The incoming taoiseach can hardly be blamed for not extending his appeal across the Border. Nationalist politics in the North has leant entirely to the left for 50 years, with the rise of Sinn Féin only making this more pronounced. The pantomime villain status of the UK Conservative Party has been exacerbated by Brexit, the recent spate of elections plus a lengthy welfare reform crisis at Stormont, all of which have led Sinn Féin and the SDLP to campaign against each other over who is the most “anti-Tory”.

Northern opprobrium

From the moment the dreaded Tory label attached to Varadkar, he attracted northern opprobrium – not just from Sinn Féin but from moderate nationalist voices, many of whom would certainly allege racism and homophobia if the same hostility was shown towards a politician on the left.

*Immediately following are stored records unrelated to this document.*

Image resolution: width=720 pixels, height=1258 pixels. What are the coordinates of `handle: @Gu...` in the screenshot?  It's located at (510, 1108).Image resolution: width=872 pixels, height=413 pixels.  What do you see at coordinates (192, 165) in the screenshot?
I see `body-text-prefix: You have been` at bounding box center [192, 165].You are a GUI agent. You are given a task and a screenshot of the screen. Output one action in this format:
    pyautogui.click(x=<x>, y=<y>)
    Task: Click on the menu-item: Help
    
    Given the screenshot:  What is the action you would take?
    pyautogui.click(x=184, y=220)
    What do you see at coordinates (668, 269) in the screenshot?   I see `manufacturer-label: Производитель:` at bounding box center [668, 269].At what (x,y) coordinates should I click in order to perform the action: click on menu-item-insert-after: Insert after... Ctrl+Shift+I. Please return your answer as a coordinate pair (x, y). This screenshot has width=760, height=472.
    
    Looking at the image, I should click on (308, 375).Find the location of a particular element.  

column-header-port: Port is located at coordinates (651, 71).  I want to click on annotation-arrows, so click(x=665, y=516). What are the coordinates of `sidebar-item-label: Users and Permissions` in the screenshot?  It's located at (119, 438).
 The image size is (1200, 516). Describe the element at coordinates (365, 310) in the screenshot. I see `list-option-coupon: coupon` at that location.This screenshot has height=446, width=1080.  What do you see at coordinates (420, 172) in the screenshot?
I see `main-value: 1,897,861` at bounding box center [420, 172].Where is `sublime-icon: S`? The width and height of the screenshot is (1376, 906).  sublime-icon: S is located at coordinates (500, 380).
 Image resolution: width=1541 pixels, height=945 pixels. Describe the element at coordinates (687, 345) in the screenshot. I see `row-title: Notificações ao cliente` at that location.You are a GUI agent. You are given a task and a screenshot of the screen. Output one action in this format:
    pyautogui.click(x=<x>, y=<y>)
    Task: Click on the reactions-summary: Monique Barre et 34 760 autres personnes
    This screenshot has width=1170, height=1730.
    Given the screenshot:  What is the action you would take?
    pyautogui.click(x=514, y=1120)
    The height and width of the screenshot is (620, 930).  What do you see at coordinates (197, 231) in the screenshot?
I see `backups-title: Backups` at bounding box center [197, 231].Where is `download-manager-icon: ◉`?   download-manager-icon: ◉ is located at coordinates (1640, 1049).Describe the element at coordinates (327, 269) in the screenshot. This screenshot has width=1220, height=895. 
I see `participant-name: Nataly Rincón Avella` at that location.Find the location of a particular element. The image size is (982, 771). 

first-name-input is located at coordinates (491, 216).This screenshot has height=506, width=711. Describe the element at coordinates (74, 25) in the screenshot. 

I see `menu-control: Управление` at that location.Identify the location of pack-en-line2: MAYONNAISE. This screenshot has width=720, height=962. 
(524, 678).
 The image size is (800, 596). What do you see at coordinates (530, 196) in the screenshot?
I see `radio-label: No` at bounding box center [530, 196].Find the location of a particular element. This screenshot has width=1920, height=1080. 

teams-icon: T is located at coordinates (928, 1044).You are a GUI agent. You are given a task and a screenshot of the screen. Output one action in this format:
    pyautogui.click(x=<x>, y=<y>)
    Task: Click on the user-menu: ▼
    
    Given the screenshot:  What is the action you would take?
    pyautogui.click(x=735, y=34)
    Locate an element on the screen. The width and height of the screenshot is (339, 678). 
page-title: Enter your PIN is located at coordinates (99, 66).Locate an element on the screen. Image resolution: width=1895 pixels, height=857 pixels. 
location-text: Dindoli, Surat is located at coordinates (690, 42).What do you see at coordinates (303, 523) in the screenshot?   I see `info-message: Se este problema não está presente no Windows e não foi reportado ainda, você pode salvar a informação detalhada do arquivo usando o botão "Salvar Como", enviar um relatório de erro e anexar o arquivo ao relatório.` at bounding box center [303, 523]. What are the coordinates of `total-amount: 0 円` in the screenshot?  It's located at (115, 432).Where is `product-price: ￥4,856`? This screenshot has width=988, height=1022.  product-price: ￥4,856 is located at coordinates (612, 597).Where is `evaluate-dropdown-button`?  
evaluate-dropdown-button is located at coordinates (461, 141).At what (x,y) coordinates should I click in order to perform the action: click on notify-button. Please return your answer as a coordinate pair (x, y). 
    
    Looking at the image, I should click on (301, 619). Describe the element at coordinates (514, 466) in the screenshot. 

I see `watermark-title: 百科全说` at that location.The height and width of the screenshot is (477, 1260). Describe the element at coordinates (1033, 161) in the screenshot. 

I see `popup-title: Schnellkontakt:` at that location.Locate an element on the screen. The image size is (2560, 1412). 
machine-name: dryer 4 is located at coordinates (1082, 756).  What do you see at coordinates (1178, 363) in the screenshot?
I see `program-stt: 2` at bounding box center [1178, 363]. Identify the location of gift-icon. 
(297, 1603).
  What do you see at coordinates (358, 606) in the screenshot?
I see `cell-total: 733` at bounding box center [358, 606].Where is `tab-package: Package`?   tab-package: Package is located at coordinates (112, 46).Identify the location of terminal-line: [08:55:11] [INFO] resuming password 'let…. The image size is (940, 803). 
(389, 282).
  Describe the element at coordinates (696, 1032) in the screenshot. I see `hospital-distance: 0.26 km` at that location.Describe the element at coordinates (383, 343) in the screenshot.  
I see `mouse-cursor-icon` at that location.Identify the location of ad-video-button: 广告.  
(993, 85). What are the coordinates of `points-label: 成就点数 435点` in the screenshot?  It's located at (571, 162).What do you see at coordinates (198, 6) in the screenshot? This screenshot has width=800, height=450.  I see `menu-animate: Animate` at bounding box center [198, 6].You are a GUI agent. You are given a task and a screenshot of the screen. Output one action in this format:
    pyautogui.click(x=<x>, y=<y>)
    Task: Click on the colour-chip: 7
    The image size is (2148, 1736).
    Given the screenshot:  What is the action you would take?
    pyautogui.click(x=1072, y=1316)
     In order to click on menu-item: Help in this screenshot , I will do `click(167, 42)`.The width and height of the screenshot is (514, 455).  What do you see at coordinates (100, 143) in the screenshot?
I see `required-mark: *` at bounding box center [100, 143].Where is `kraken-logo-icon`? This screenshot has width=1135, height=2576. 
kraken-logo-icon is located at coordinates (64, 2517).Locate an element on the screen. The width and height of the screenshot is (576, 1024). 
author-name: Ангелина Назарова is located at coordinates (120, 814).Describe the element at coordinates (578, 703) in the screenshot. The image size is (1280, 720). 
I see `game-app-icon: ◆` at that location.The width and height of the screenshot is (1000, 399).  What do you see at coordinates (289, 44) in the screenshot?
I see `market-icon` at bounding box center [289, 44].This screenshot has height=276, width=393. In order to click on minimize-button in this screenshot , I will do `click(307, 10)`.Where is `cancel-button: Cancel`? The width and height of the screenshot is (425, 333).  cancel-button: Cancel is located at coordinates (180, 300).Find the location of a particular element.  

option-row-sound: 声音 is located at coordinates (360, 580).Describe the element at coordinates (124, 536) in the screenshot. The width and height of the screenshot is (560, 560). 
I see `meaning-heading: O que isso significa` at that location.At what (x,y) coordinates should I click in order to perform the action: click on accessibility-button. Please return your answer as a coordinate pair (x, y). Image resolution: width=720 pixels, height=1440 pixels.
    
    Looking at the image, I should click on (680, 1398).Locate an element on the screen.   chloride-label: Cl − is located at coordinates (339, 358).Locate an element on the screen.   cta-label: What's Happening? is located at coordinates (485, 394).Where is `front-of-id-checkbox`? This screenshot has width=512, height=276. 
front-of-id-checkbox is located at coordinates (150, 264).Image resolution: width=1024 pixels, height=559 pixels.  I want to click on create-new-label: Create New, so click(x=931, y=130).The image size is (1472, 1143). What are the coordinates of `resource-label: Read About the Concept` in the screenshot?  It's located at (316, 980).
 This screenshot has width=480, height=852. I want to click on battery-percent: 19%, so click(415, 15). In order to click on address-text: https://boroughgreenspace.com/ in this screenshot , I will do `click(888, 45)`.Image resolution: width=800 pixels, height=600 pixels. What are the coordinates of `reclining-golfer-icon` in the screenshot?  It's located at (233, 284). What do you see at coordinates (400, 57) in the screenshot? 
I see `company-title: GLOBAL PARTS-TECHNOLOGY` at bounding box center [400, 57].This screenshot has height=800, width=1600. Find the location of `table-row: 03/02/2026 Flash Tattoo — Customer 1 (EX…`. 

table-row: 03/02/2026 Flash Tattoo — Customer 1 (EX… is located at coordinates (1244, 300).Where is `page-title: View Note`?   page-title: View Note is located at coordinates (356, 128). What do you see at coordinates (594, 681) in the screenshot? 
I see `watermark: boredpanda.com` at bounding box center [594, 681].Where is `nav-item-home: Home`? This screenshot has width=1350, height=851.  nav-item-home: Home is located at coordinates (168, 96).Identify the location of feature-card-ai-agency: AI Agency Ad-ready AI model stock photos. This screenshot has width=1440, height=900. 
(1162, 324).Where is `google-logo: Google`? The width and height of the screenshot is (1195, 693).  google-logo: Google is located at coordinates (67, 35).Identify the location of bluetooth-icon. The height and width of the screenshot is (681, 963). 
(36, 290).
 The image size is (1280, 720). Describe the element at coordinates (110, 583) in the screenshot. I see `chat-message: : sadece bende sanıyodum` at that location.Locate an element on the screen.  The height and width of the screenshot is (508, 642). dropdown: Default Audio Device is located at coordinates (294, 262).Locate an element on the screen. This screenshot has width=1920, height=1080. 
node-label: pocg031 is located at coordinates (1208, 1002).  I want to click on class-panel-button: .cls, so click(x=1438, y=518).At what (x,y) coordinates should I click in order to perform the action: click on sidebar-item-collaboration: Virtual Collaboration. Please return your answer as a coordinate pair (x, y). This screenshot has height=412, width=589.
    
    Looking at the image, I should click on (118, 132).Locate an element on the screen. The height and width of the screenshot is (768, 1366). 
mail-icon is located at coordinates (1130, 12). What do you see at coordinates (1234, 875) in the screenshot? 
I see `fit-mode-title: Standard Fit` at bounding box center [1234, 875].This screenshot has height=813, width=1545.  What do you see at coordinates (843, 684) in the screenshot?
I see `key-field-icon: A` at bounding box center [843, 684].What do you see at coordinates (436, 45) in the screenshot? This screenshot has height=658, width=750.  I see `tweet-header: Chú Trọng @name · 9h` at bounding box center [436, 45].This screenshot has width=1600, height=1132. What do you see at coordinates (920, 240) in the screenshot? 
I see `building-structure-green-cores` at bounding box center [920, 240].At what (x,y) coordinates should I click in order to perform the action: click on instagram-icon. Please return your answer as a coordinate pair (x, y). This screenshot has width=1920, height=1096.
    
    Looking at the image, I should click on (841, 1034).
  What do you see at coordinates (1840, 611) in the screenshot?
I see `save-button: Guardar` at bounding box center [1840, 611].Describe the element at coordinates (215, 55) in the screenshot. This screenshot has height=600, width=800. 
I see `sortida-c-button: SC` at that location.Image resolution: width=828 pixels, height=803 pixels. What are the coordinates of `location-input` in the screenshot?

The late Cardinal Tomás Ó Fiaich, Archbishop of Armagh, said unionists practise religious bigotry and nationalists practise political bigotry. No doubt some grotesque DUP insult to Varadkar is in the scriptural works – but in the meantime, he is experiencing nationalist intolerance for failing to conform to “progressive” stereotype. Sinn Féin denounced early recruits to the PSNI as “the wrong sort of Catholics”. Likewise, it is being made abundantly clear that the new taoiseach is the wrong sort of half-Indian gay man. All the rhetoric northern nationalists have built up around respect for minorities evaporates at the slightest hint of someone holding mainstream centre-right economic views.

Among the many absurdities of this position is that Varadkar’s economic views would be essential to securing a united Ireland. Nobody can seriously pretend they do not know this. The Celtic Cuba model of a 32-county socialist republic is considered a joke even in the staunchest Sinn Féin heartlands. The Celtic Tiger demonstrated Ireland’s true potential, while the move to devolve corporation tax to Stormont shows that northern nationalists have taken that lesson on board.

Sinn Féin study

Since 2015, the centrepiece of Sinn Féin’s economic case for unity has been an academic study it commissioned showing a €36 billion boost North and South within eight years.

This study made heroic assumptions about Northern Ireland’s annual subvention – essentially forgiving its citizens all the debts and responsibilities of belonging to any nation state. However, beyond that it made only routine assumptions about a low-tax, free-trade open economy – in other words, a Tory island. To a surprising extent, this is already northern nationalism’s policy on unification. It is hard to avoid an impression that the Tory-republican synthesis is more acceptable when white people come up with it.

Varadkar’s critics on the left deny any accusations of racist or sexual prejudice. Some even say their criticism shows Ireland has entered an age of postidentity politics. That would be a significant development in the North if it applied beyond transgressing Tories – although there is no sign of that whatsoever.

Nor is there any recognition of the broadest advantage of centre-right politics to Irish unity – namely, that smaller government should mean less arguing over who is governing whom, and how the spoils are divided.

Meddling

The meddling behemoth of a state nationalists have sought in the North since the Belfast Agreement could be excused as a special arrangement, protecting a divided population in transition.

But the left-wing philosophy behind it runs too deep to imagine it would be readily dismantled. Rights and equality have come to mean action by the state, rather than freedom from the state. The legitimacy of everything is measured by funding and everybody’s funding must be exactly the same.

In terms of a united Ireland, there should be no such thing as this society – and it may take a Tory taoiseach to say so.

According to reports, Varadkar brings one final, personal gift to Irish nationalism. Sources claim he can be distant, private, impatient with glad-handing and awkward in social situations. What a breath of fresh air.

Any country planning to take one million unionists on board should get used to it.